As part of our effort to understand development issues, our classroom experiments have moved beyond effort analysis and have started to look at the impact of defects (e.g., incorrect or excessive synchronization, incorrect data decomposition) on the development process. By understanding how, when, and the kind of defects that appear in HPC codes, tools and techniques can be developed to mitigate these risks to improve the overall workflow. As we have shown 2, automatically determining workflow is not precise, so we are working on a mixture of process activity (e.g., coding, compiling, executing) with source code analysis techniques.
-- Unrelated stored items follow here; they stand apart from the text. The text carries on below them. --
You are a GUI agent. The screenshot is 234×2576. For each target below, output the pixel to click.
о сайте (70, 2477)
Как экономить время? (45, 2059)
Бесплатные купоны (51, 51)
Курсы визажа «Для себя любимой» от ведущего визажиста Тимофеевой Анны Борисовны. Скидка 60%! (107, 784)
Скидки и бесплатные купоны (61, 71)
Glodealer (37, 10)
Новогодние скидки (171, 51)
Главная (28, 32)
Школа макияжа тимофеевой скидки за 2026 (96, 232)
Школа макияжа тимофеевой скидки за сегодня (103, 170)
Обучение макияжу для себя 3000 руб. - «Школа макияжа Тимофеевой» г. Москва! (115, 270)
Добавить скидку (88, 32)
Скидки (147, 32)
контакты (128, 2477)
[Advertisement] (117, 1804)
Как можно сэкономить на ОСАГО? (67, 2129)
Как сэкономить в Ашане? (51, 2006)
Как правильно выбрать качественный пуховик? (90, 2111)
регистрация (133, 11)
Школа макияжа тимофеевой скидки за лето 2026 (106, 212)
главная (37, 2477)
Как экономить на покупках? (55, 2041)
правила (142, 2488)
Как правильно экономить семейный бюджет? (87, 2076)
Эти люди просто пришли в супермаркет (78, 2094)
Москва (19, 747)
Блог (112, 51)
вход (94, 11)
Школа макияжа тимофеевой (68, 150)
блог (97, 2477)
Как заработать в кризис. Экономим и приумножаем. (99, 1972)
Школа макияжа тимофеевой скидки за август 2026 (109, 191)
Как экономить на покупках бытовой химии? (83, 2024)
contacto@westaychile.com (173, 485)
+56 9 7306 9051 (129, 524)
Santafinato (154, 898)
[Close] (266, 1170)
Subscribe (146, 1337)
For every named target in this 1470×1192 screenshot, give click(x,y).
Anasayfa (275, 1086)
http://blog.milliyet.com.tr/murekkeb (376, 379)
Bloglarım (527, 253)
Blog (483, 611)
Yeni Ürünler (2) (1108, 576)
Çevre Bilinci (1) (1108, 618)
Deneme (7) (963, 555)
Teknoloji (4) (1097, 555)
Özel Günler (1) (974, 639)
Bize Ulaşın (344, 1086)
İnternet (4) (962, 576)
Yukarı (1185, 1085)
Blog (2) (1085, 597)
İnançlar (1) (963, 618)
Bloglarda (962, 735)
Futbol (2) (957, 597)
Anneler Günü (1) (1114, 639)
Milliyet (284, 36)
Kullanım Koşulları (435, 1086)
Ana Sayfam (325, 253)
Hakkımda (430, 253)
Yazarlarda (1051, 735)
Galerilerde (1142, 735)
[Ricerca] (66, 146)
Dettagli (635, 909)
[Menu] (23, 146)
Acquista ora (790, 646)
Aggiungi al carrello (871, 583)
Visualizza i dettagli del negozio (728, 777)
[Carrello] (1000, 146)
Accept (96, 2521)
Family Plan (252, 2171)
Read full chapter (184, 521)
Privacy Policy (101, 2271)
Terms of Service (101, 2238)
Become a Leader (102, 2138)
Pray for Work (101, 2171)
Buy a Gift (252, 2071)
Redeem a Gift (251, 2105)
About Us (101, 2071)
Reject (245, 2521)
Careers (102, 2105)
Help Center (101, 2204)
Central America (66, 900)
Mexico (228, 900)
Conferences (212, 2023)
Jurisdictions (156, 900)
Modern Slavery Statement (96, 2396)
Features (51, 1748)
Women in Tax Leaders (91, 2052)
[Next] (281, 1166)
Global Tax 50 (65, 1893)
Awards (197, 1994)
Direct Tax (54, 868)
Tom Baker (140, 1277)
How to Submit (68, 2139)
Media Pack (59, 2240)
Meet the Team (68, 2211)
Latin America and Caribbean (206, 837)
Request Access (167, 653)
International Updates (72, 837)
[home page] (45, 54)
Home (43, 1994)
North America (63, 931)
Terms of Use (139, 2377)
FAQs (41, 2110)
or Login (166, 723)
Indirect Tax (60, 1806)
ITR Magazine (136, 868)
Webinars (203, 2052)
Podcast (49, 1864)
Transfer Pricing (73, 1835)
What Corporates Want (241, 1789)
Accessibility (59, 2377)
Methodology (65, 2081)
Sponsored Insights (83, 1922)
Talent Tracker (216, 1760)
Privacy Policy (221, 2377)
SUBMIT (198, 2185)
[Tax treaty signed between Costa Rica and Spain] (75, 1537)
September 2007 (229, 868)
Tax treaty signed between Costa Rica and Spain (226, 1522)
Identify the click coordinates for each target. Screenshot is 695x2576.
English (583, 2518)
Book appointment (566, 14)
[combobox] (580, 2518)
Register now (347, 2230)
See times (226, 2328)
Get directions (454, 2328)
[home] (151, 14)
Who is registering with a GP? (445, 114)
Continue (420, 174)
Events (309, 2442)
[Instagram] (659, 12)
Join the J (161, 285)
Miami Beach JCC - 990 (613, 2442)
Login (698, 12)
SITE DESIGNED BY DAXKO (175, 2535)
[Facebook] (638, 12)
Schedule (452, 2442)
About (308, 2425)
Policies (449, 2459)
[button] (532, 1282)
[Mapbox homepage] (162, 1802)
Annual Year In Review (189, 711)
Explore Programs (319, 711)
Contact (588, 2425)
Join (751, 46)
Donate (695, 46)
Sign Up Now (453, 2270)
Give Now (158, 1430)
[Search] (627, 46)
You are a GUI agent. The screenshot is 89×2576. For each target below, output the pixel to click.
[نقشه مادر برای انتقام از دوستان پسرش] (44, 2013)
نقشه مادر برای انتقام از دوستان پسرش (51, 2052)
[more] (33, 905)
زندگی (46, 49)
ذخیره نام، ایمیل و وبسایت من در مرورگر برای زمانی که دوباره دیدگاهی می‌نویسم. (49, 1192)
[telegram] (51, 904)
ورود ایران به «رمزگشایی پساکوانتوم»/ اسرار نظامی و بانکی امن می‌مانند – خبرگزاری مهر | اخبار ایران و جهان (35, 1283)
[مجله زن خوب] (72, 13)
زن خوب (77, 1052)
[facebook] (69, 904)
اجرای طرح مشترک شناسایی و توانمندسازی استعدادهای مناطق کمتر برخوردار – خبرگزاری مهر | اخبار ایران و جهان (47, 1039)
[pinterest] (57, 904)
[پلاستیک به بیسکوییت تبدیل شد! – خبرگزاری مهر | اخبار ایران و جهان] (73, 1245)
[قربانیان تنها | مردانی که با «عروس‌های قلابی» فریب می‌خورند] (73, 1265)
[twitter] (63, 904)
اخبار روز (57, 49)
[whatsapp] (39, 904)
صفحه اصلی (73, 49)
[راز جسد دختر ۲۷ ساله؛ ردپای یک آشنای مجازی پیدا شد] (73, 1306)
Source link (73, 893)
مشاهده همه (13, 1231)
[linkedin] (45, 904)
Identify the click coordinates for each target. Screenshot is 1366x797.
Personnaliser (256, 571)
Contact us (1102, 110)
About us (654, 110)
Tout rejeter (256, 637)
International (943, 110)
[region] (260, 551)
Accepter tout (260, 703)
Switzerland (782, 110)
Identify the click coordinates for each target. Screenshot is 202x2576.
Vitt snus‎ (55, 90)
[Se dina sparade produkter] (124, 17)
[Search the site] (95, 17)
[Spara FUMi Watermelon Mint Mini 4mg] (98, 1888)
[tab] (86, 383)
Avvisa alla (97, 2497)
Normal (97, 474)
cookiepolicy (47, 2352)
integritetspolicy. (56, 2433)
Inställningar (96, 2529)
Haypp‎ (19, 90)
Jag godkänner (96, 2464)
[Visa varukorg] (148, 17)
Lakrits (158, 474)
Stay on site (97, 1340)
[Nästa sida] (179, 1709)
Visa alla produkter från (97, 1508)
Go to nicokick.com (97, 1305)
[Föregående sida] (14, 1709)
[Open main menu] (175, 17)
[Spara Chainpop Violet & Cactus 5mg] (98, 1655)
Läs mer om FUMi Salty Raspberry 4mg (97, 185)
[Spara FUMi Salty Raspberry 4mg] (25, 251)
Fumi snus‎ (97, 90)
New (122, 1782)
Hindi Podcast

The process of defect analysis we are building consists of the following main activities:
Analysis:
- Analyze successive versions of the developing code looking for patterns of changes represented by successive code versions (e.g., defect discovery, defect repair, addition of new functionality).
- Record the identified changes.
- Develop a classification scheme and hypotheses.
For example, a small increase in source code, following a failed execution and following a large code insertion, could represent the pattern of the programming adding new functionality, followed by a test and then defect correction. Syntactic tools that find specific defects can be used to aid the human-based heuristic search for defects.
Verification:
We then need to analyze these results at various levels. Verification consists of the following steps, among others:
- If we can somehow obtain the “true” defect sets, we can directly compare our analysis results with them to evaluate the analysis results quantitatively.
- Multiple analysts can independently analyze the source code and record identified defects.
- Examine individual instances of defects to check if each defect is correctly captured and documented.
- Provide defect instances and classify them into one of the given defect types. This can be used to check the consistency of the classification scheme.
Nakamura, et al. explore this defect methodology in greater detail. 5
Early results needed to validate our process were to verify that students could indeed produce good HPC codes and that we could measure their increased performance. Table 2 is one set of data that shows that students achieved speedups of approximately three to seven on an 8-processor HPC machine. CxAy means class number x, assignment number y. This coding was used to preserve anonymity of the student population.
Data set | Programming Model | Speedup on 8 processors |
Speedup measured relative to serial version: | ||
C1A1 | MPI | mean 4.74, sd 1.97, n=2 |
C3A3 | MPI | mean 2.8, sd 1.9, n=3 |
C3A3 | OpenMP | mean 6.7, sd 9.1, n=2 |
Speedup measured relative to parallel version run on 1 processor: | ||
C0A1 | MPI | mean 5.0, sd 2.1, n=13 |
C1A1 | MPI | mean 4.8, sd 2.0, n=3 |
C3A3 | MPI | mean 5.6, sd 2.5, n=5 |
C3A3 | OpenMP | mean 5.7, sd 3.0, n=4 |